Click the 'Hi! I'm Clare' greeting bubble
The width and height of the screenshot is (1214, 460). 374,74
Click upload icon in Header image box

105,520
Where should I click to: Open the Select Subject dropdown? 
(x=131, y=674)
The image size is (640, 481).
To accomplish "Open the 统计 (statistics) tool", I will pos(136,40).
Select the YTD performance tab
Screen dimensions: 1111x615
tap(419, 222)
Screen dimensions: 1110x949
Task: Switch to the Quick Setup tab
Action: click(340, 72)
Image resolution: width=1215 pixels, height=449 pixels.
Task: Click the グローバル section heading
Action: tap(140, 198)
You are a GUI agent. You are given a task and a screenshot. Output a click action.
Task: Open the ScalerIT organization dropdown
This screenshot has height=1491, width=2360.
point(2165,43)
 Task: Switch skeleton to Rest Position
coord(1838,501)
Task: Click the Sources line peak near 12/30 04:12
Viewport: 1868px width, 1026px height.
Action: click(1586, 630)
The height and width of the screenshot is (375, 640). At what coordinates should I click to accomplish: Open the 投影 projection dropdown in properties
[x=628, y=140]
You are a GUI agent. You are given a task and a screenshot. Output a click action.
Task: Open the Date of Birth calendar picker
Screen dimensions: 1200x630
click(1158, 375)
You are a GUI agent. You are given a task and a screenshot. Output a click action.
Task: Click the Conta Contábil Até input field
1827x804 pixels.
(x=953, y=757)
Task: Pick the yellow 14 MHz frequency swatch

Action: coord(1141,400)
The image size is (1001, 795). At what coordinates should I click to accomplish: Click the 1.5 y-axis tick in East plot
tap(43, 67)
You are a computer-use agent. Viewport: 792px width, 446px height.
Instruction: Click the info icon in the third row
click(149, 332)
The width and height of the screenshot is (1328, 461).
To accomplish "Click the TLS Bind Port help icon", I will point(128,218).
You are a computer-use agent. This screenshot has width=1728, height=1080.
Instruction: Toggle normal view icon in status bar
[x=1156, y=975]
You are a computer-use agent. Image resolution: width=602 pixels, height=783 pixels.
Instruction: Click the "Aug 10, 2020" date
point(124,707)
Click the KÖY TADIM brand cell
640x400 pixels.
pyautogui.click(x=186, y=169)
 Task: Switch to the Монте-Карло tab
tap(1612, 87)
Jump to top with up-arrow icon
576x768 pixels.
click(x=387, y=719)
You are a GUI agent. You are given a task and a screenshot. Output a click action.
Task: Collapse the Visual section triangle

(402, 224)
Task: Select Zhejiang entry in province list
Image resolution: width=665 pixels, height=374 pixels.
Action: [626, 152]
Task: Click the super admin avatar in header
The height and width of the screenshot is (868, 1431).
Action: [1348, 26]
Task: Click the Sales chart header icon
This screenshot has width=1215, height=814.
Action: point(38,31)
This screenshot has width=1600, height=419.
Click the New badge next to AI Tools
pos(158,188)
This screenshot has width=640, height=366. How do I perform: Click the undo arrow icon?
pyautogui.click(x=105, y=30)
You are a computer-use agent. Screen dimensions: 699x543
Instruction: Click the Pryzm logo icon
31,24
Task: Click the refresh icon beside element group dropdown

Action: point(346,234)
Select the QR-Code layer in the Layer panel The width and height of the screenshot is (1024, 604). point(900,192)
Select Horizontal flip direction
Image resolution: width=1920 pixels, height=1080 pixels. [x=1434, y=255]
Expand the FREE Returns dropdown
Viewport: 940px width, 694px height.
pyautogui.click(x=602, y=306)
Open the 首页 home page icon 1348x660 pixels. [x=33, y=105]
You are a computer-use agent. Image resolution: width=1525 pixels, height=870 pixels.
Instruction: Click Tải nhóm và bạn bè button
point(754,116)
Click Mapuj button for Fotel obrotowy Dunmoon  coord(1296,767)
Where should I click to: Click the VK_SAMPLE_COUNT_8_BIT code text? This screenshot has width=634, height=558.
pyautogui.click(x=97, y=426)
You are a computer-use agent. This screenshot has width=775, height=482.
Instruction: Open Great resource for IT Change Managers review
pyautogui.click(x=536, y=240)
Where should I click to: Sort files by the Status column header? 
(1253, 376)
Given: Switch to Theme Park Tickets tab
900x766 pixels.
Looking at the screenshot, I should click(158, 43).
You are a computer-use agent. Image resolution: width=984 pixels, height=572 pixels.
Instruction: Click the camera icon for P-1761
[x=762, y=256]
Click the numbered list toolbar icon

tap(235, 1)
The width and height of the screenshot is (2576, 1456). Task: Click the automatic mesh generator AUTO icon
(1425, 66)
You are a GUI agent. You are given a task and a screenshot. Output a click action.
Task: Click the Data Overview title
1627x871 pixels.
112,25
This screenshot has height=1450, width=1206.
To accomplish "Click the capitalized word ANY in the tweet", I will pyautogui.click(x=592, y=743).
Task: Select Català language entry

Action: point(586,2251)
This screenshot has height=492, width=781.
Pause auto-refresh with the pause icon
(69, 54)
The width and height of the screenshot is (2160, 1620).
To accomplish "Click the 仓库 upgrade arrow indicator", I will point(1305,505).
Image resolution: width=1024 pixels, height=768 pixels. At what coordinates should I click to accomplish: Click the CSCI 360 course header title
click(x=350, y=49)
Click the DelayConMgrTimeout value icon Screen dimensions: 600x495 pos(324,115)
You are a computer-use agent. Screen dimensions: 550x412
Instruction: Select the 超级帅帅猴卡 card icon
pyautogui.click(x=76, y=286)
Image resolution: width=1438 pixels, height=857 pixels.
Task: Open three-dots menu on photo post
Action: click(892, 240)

● Task description: Copy the part of the listing above word for word, starting with the line that contains "Task: Click the Sales chart header icon" and going on through the line that contains "Select the QR-Code", with both of those lines included.

● In response:
Task: Click the Sales chart header icon
This screenshot has width=1215, height=814.
Action: point(38,31)
This screenshot has width=1600, height=419.
Click the New badge next to AI Tools
pos(158,188)
This screenshot has width=640, height=366. How do I perform: Click the undo arrow icon?
pyautogui.click(x=105, y=30)
You are a computer-use agent. Screen dimensions: 699x543
Instruction: Click the Pryzm logo icon
31,24
Task: Click the refresh icon beside element group dropdown

Action: point(346,234)
Select the QR-Code layer in the Layer panel The width and height of the screenshot is (1024, 604). point(900,192)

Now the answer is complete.